By cutting away below the top of the square hole, the motor could be swing- and spring-mounted under
the car directly behind the wheel with the flat clutch-belt running between them. The "culvert pipe"
outer rim of the pulley (oops, not shown) fits just inside the rim of the wheel, and a smaller pulley
would go on the motor. But the real drive power comes from the chicken.


3. Planetary Gear Torque Converter (PGTC) with Flywheel (Now Working)


   While thinking of the belt drive, I considered that I had never properly tried the PGTC with a flywheel on the motor. I wanted to do that in 2013, but I got on to clutch designs that haven't worked out just at that time, and I had no way then to mount a flywheel on the motor shaft. With a sufficient flywheel, the PGTC should work. The slipping gear can act as a clutch as with the flat belt drive and the flywheel inertia starts the car moving. Once it's in motion the torque conversion comes into effect and will keep it going. Now the motor would need a flywheel anyway for the belt drive, and I had extended the shaft so one could be added on the 'back' side of the motor. Plus, the Kelly BLDC motor controller will put about 4 times the current (= 4x torque) into the motor than my controller did. If the system was sufficiently robust - and if I pursued it - the 4 to 1 drive chain reduction to the differential could be reduced to 3 or 2 to 1 to allow higher speed driving.
   On the 25th I explored this idea by removing all the extra stuff for the centrifugal clutch and reinstalling the PGTC and motor more or less the way it was in 2012 when it had proved it could keep the car moving if it could be coaxed into starting in the first place. Most of it proved easy; I still had all the pieces. It just needed 3 small new mounting brackets. I figured that the higher current Kelly controller and the faster spinning Electric Hubcap motor would apply more torque even without adding the flywheel, to get the car to start moving for tests.

◆ **Information supplied**

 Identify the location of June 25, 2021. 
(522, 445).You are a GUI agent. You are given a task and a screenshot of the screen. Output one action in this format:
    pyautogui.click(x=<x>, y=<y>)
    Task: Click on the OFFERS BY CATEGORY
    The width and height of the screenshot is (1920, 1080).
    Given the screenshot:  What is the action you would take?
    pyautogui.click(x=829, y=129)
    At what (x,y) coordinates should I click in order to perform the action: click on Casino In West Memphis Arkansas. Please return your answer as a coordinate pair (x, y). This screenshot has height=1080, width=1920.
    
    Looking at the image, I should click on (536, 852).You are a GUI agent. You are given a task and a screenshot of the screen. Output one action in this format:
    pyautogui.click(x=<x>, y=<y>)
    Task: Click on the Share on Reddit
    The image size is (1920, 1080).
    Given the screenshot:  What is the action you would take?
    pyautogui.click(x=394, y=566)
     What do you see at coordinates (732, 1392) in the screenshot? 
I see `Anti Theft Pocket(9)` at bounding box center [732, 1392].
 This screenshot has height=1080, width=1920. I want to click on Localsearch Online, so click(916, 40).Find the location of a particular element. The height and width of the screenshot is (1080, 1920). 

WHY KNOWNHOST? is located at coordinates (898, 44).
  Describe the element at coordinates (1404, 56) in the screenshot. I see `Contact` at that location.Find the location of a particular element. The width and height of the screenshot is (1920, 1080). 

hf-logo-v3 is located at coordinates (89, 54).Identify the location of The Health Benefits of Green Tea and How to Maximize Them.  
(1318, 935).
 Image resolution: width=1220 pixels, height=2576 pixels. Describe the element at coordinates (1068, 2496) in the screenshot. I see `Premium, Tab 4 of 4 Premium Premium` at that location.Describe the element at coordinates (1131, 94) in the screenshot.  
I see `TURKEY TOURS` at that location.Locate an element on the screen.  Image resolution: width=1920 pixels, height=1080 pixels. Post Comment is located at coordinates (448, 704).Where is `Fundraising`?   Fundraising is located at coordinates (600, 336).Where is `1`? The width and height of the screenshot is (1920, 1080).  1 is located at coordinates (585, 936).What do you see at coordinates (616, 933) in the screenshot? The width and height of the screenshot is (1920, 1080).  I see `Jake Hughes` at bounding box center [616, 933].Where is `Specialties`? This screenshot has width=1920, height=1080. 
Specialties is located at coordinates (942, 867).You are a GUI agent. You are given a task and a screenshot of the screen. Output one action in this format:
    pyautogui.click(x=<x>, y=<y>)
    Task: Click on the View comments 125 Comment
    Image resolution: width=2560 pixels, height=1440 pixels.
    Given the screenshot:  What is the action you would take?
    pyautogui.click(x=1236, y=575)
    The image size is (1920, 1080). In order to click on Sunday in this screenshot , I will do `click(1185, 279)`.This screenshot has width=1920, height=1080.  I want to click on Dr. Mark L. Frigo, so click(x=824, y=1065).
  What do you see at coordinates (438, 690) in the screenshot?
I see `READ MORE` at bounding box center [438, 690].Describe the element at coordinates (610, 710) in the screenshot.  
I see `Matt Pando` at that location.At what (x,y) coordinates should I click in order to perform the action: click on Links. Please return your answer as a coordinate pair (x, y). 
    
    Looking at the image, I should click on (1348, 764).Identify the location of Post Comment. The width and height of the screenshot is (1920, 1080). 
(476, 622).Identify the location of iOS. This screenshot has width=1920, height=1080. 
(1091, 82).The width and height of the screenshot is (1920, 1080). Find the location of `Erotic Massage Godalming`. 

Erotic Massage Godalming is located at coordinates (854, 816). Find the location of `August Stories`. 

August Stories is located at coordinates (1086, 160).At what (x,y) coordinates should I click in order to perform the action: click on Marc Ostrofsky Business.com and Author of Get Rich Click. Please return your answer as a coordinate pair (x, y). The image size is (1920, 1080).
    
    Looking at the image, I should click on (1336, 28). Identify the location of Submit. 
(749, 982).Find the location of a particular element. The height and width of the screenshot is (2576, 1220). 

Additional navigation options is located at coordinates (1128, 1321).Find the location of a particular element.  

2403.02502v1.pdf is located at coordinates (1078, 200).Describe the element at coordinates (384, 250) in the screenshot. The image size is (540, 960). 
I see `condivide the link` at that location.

◆ **Tasks to carry out**
**a.** Could you revise the torque converter write-up above, reproducing it starting with "On the 25th" and going on through "moving for tests.", with "centrifugal clutch" changed to "friction clutch"?
**b.** Can you resume the torque converter write-up and carry it on past its final sentence?

◆ **Results of the tasks**
**a.**
On the 25th I explored this idea by removing all the extra stuff for the friction clutch and reinstalling the PGTC and motor more or less the way it was in 2012 when it had proved it could keep the car moving if it could be coaxed into starting in the first place. Most of it proved easy; I still had all the pieces. It just needed 3 small new mounting brackets. I figured that the higher current Kelly controller and the faster spinning Electric Hubcap motor would apply more torque even without adding the flywheel, to get the car to start moving for tests.

**b.**
   I determined that I was going to test out both approaches. The PGTC could theoretically have the car crawl up a very steep hill or tow a very heavy load at low speed. But now I just wanted to prove that it works, and then maybe run a few more ambitious tests - ultimately to take it out on quiet streets.
   In the Sprint a motor system under the hood is fine. And if an electropermanent magnet motor gives the hoped for vehicle range, the add-on hybrid idea may become superfluous. Regardless, the wheel-belt drive gets back to the original Electric Hubcap add-on motor idea, plus it looks far easier to do from scratch than any other system so far. And it has no gears that would require lubrication. This assumes it can start the car with sufficient torque without needing two gears - one for startup and another for higher speed driving.

   The next morning (26th) I thought of, and got, a ready-made, perfectly balanced flywheel: a large (12", 4Kg) cast iron spoked V-belt pulley. (45$ surely well spent.) Later I did 2 of the 3 mounting pieces. The next day I tackled the third one, the stay for the slipping pulley rope. (BTW the large pulley and tensioning rope replace the steel bands used with planetary gears on some earlier(?) transmissions.) On the morning of the 28th I turned down the 'stand-off' for the thrust bearing, which was a little too long for the 'new' setup. Then I tried the whole thing out, without the flywheel. It was a little hesitant to start the car moving, but it worked. Once moving, the front wheel even jumped over a 2.5" x 2.5" block of wood that was supposed to keep it from going too far. Adding the 4Kg, 12" flywheel to the motor will help. If still more weight of flywheel is determined to be desirable, the store has 12" double V-belt pulleys that are even heavier.

   It was a real pleasure running it all using the 300 amp Kelly BLDC controller, which never blew up and which can deliver much more current to the motor than my controllers do. I guess it was worth all that money after all.

   The basic test having been run, the question now was whether to pursue and complete in all details what appeared to be a workable system on the Sprint, or to take it out and try the belt drive. I want to try the belt drive, but except for needing another motor and controller it could almost as easily be on a different vehicle - like my "new" 2001 Toyota Echo (replacing the rusty 1984 Toyota Tercel wagon).
   I went out and looked under the Echo, and there was in fact more room to mount a motor directly behind the wheel than on the Sprint, both vertical space and sufficient horizontal space in front of the rear bumper. Only the wrap-around side of the plastic fender would need to be cut away where the motor and belt would sit. And the car had quite a deep trunk where batteries might be installed. Pretty much ideal! Perhaps there are lots of cars where the motor could be fitted underneath the rear trunk space instead of sticking out the side. (The Tercel isn't one of them - the gas tank is in the way.)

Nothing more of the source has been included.